Texte extrait:
----------

Qui écoute encore Limp Bizkit en 2013 ?

Quand j’étais au lycée, j’avais des t-shirts des Bikini Kill, je ne me maquillais pas et j’écrivais pour Ms. Magazine. J’étais l’exact opposé d’un fan de Limp Bizkit.

RAPT-ROCK [raptrok] n.m. – Musique agressive généralement teintée de rap et pratiquée exclusivement par des hommes blancs. A atteint des sommets de popularité entre la fin des années 1990 et le début des années 2000. Les textes abordaient systématiquement l’un des deux thèmes suivants :
1 – La société se « barre en couille »

----------

Données enregistrées:

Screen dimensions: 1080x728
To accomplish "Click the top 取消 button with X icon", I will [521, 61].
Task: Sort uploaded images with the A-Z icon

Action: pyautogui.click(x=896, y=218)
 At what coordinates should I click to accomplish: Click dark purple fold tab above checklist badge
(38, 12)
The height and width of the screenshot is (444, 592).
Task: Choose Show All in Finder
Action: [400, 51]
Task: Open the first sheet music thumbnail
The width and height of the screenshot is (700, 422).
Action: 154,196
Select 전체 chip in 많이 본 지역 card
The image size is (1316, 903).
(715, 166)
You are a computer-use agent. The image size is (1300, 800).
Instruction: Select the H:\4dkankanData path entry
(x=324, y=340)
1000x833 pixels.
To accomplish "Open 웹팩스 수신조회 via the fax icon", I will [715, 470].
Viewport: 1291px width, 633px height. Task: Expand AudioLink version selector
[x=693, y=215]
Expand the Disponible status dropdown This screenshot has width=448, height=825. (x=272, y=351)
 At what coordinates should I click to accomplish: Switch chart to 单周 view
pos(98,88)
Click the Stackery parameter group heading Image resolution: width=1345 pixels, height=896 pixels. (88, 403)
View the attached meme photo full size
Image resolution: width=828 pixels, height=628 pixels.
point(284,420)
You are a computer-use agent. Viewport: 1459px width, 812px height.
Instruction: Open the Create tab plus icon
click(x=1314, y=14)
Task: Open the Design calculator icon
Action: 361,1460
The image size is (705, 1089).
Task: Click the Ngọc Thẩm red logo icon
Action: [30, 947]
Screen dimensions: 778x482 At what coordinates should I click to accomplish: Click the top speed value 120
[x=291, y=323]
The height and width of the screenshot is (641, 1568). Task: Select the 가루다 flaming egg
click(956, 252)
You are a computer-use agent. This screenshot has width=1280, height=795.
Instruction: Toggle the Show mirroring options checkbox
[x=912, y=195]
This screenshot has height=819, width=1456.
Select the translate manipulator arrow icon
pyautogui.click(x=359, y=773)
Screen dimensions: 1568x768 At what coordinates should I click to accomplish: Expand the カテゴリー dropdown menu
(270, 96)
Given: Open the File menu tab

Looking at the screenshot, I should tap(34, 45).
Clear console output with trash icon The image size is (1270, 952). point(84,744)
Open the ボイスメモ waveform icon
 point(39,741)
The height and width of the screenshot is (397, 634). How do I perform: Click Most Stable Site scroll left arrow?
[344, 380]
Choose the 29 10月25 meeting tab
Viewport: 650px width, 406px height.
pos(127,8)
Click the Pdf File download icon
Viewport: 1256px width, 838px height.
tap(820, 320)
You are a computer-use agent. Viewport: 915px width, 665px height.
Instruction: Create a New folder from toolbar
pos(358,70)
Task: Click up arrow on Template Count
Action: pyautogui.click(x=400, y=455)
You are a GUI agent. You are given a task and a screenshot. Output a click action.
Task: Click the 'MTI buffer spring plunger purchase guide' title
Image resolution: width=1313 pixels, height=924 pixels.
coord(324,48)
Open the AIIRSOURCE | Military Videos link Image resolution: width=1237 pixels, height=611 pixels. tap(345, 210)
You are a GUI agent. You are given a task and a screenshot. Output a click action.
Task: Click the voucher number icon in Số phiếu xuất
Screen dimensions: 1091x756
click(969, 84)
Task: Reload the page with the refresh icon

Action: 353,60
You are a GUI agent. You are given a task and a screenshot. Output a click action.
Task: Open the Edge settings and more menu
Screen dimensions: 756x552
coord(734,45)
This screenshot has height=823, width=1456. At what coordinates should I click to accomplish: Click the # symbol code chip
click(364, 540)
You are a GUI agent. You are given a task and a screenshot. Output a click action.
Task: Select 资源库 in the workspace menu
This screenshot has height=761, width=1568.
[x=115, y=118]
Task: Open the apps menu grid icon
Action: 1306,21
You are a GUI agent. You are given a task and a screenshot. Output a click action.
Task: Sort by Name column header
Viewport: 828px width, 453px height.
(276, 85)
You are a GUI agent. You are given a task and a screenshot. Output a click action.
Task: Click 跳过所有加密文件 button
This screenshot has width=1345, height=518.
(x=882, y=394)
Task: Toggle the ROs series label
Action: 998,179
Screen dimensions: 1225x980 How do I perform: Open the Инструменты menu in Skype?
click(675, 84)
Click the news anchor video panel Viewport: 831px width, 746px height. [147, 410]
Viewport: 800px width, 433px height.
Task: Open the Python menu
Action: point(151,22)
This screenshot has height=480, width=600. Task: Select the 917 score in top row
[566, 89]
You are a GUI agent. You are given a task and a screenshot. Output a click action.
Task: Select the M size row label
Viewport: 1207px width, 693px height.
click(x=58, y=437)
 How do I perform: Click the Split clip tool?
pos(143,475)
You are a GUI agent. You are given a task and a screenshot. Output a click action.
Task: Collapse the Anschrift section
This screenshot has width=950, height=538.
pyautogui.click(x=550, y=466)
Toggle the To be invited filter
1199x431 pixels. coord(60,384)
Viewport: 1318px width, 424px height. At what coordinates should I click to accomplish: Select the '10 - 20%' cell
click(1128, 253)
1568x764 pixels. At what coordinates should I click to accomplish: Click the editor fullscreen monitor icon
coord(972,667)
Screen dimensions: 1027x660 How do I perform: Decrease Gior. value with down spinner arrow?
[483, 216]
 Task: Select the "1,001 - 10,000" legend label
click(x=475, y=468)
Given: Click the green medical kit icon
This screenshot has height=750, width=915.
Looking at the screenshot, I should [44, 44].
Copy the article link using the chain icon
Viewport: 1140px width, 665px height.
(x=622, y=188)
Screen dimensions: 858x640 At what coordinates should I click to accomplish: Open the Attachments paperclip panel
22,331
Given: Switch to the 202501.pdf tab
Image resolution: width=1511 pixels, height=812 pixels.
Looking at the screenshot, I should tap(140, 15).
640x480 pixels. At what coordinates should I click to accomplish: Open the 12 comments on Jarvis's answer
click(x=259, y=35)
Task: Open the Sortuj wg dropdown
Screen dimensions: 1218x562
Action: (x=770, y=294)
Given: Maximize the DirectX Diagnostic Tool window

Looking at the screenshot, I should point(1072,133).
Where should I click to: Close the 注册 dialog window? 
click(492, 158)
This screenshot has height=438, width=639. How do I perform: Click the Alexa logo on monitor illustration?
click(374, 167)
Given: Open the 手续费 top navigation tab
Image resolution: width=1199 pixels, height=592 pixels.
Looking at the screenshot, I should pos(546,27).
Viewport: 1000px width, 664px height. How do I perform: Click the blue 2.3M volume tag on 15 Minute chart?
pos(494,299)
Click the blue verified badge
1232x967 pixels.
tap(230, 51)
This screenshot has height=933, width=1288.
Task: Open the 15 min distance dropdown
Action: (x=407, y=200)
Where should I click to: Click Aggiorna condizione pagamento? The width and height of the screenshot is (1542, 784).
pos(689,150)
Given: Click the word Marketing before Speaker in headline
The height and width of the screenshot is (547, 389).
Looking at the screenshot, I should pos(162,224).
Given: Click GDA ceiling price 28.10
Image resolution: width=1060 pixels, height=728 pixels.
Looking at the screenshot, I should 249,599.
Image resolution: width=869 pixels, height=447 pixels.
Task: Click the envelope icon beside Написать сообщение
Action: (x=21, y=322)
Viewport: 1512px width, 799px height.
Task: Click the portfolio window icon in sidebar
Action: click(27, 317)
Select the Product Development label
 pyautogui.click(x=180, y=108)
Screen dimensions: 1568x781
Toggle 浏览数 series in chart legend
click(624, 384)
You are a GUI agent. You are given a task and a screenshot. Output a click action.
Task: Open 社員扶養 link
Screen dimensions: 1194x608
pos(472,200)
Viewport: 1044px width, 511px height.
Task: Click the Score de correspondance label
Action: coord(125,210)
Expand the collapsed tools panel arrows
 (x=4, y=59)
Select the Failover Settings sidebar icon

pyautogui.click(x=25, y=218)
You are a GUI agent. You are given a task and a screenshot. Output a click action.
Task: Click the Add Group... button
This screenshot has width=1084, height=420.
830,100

----------

Consignes:
1 > D'après le texte sur Limp Bizkit, qu'est-ce qui fait de la personne qui raconte l'exact opposé d'un fan de ce groupe ?
2 > Prolongez le texte sur Limp Bizkit à partir de sa dernière ligne.

Réponses:
1 > Au lycée, la personne portait des t-shirts des Bikini Kill, ne se maquillait pas et écrivait pour Ms. Magazine. C'est ce portrait qui en fait l'exact opposé d'un fan de Limp Bizkit.

2 >
2 – L’enfer qu’une meuf a fait vivre au chanteur

Quand j’étais au lycée, je portais des t-shirts Bikini Kill, je ne me maquillais pas et j’écrivais pour Ms. Magazine. J’étais l’exact opposée d’un fan de Limp Bizkit. J’étais en minorité à l’époque. Sans exagérer, Limp Bizkit était le plus grand groupe du monde. Au cours de la décennie qui s’est écoulée, certaines personnes ont tenté de réécrire ce triste passage de l’Histoire américaine. La société feint de n’avoir jamais respecté Limp Bizkit, comme d’autres réfutent l’existence de l’Holocauste. Mais, on sait que ça a existé. On a des photos qui le prouvent. Le truc, c’est qu’il est presque impossible de trouver aujourd’hui quelqu’un qui admette qu’il adorait Limp Bizkit. On trouverait plus facilement le yéti qu’une personne qui les aime encore sans honte. Quoique.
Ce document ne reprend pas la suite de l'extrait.